Written exercise 1.
In the film-developing thread, what tools does bhop say are needed to open the film canisters?
Written exercise 2.
From the film-developing thread, reproduce the stretch from "## tirediron (Aug" through "bhop (Aug 27, 2012)" word for word.

Passage shown.
┄┄┄┄┄┄┄┄┄┄┄┄┄┄┄┄┄┄┄┄
# I'm sure this get's asked alot



## XxTheZombiezxX (Aug 27, 2012)

But, I'm going to trying to make this question as simple as possible.
What all tools/chemicals/etc. Do you need to develop film? I see all this stuff around the web, and its become a big question. Is this needed? or just something optional? So, since google, and anywhere I look can't get me a straight forward answer. I'll just ask here. So, can anyone give me a list of stuff you NEED to develop black and white film?


----------



## tirediron (Aug 27, 2012)

You need:  A developing tank ("Patterson tank"), developer, stop-bath, fixer (there are many kinds, different applications, etc), a wetting agent such as Kodak's "Photoflo" a thermometer, some chemical resistant jugs, lots of fresh-water and a light-tight space to load the film into the developing tank; this can be a totally dark room, or just a changing bag.  You also need a dry, dust-free area in which to dry the film, a place to hang it, and a few plastic clothes-pins.


----------



## bhop (Aug 27, 2012)

Also, a bottle opener and scissors to open the film canisters.


----------



## gsgary (Aug 27, 2012)

And empty bottles for your stop bath and fixer because that can be used over and over again


----------



## unpopular (Aug 27, 2012)

Measuring graduates and beakers. I prefer glass myself, it's easier to clean than plastic, though plastic works fine, also. Surplus glassware can be found easily on ebay. I would suggest graduates in 100ml, 250ml and 1000ml sizes; 500ml and 1000ml beakers.
┄┄┄┄┄┄┄┄┄┄┄┄┄┄┄┄┄┄┄┄
Data section.
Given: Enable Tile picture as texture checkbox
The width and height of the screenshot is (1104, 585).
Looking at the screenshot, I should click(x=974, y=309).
┄┄┄┄┄┄┄┄┄┄┄┄┄┄┄┄┄┄┄┄
Task solution 1.
A bottle opener and scissors.

Task solution 2.
## tirediron (Aug 27, 2012)

You need:  A developing tank ("Patterson tank"), developer, stop-bath, fixer (there are many kinds, different applications, etc), a wetting agent such as Kodak's "Photoflo" a thermometer, some chemical resistant jugs, lots of fresh-water and a light-tight space to load the film into the developing tank; this can be a totally dark room, or just a changing bag.  You also need a dry, dust-free area in which to dry the film, a place to hang it, and a few plastic clothes-pins.


----------



## bhop (Aug 27, 2012)